Adesso la paura sta nell’inflazione.

Così gli inserti di economia e finanza salutano la prospettata fine della pandemia e il ritorno alla normalità, che per gli italiani impoveriti significa non avere manco la commiserazione dell’emergenza.

I dati sono significativi, caro bollette, caro gas, caro benzina, caro caffè, caro giornali…. caro amico ti scrivo di un aumento del 4,8 % su base annua che, sempre secondo fonti attendibili, almeno per un giorno, non accadeva dal 1996.

Le vendite al dettaglio nel 2021 sono aumentate del 7,9 per cento, però il ministro Cingolani ricorda che il caro energia si mangerà una fetta del Pnrr.

In piena pandemia, in questi due anni, lo ricordiamo tutti, la paura era la deflazione, cioè il fatto che la chiusura degli esercizi pubblici e il deserto consumistico facevano risparmiare quegli italiani che potevano spendere e portava ancora più povertà a quelli che già erano poveri.

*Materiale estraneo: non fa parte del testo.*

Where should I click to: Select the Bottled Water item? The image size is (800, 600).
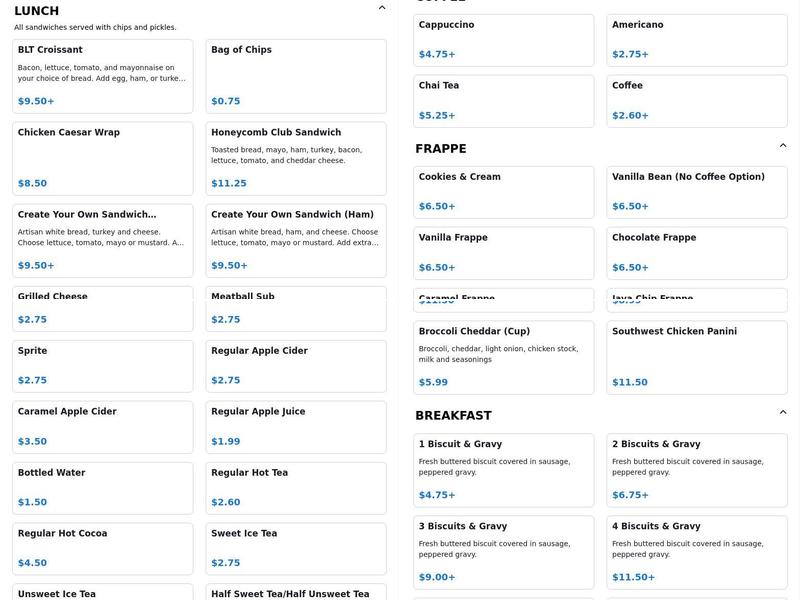tap(102, 488)
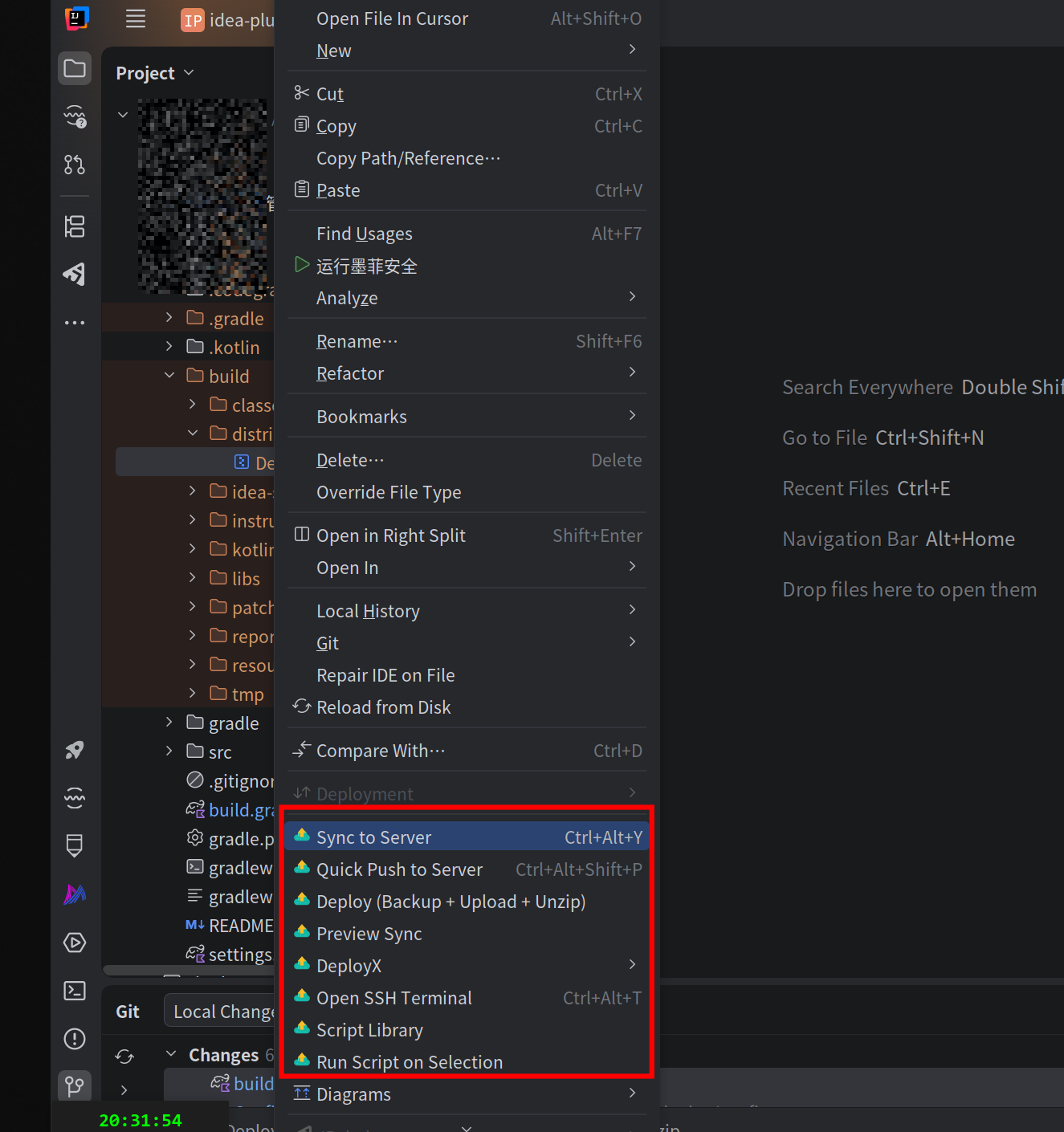The height and width of the screenshot is (1132, 1064).
Task: Expand the .gradle folder
Action: (x=169, y=318)
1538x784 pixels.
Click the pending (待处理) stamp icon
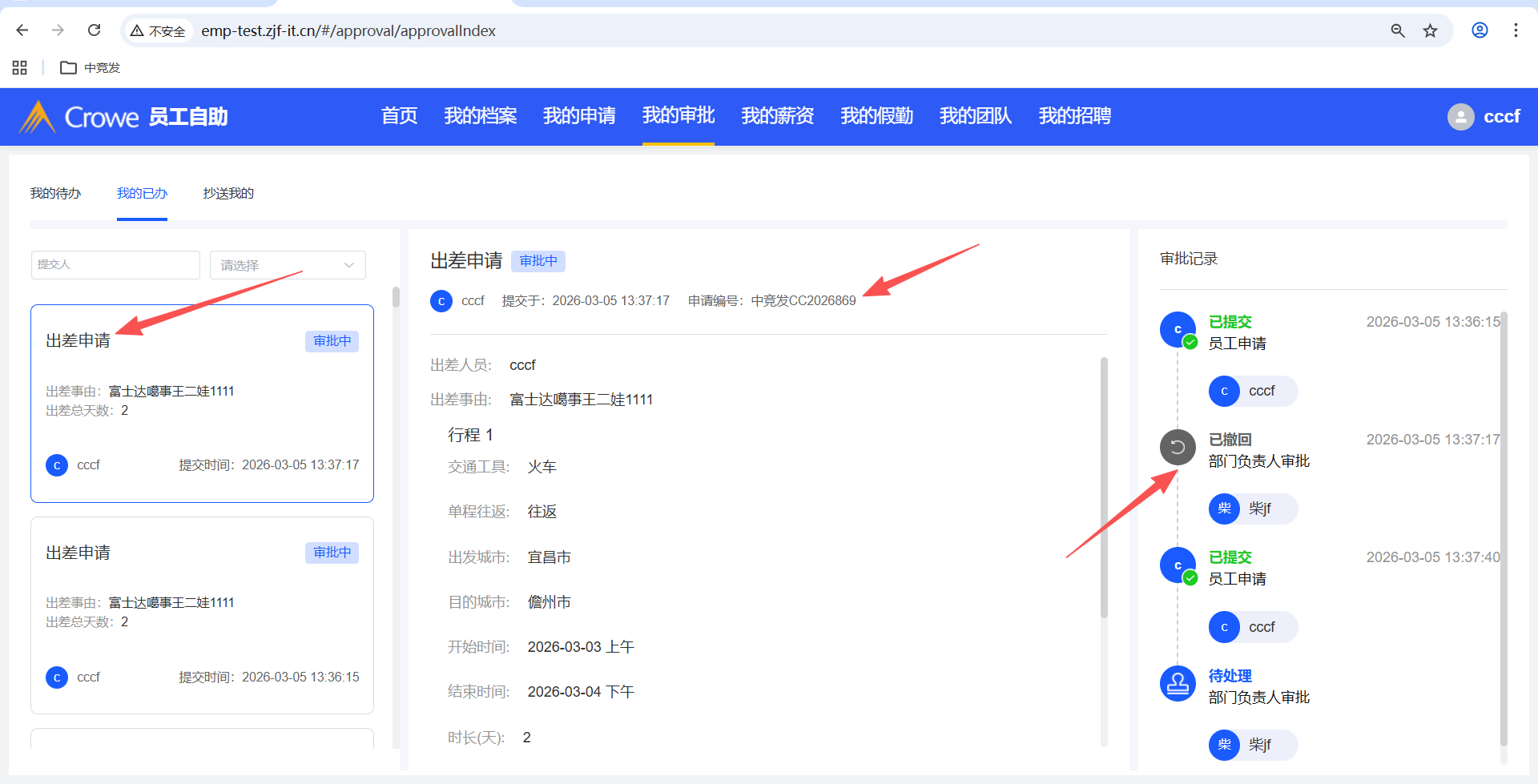point(1177,683)
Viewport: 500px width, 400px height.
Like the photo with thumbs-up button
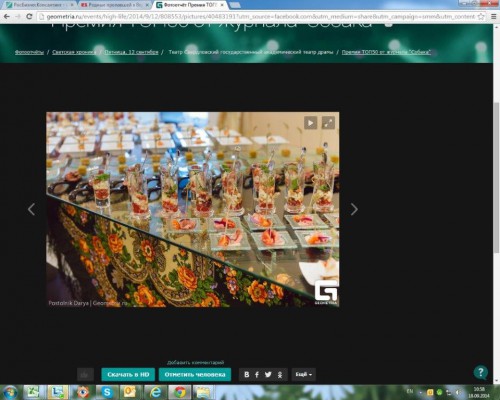85,375
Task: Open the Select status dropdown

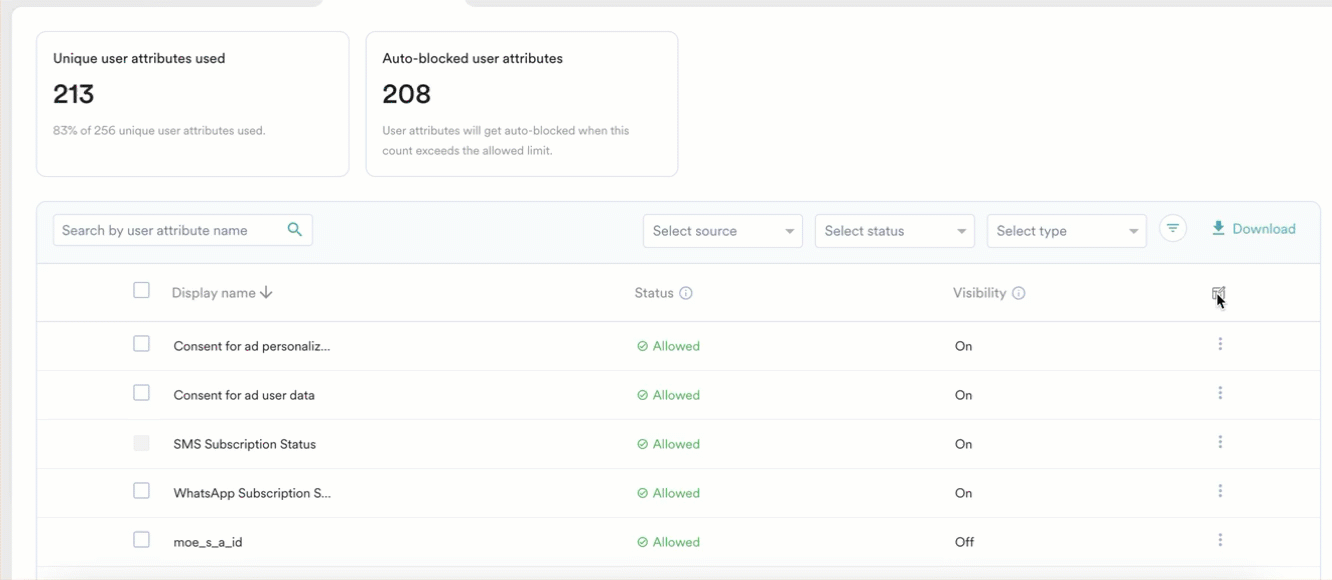Action: pyautogui.click(x=894, y=231)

Non manca giorno che i media più vicini al liberismo capitalista denuncino che i ricchi sono sempre più ricchi e i poveri sempre più poveri: bassi salari che non recuperano l’inflazione, welfare che sta sospeso sul reddito di cittadinanza, difficoltà nella messa in opera del Pnrr.

Viene da ridere pensando ai cori di diniego verso Landini e lo sciopero generale di dicembre che chiedevano attenzione verso il mondo del lavoro, del precariato, della disoccupazione etc.

Viene da piangere riflettendo sul grande plauso degli stessi coristi a Bergoglio che, ospite da Fazio in che “Tempo che fa”, ha ribadito con naturale e profonda semplicità che è importante volgere uno sguardo verso il basso per aiutare chi lì è caduto, oppure chi da lì non si è mai rialzato.

Insomma si assiste ad una corsa virtuosa a parole verso” la democrazia proletaria”, senza toccare di una virgola l’apparato di repressione della forza lavoro che consiste nei lavori sottopagati e nelle migliaia di situazioni dove giovani e donne sono sfruttati senza regole.

A questo punto vien da chiedersi se tutta questa messinscena della crisi istituzionale sia solo un gioco delle parti / partitiche, un risiko di riforme da attuare, che non prevedano costi per chi ha già di suo in abbondanza.

Per me e forse anche per chi legge è così.

Oggi chi è socialdemocratico viene considerato filo brigatista, tanto reazionaria, sfacciata e insolente è la cultura della disuguaglianza come incentivo all’intrapresa competitiva individuale, dello star bene seppellendo chi sta male.

Ai derelitti non rimane che sperare che oltre al papa in terra straniera, qualcuno in Italia si dedichi ai chi ha meno.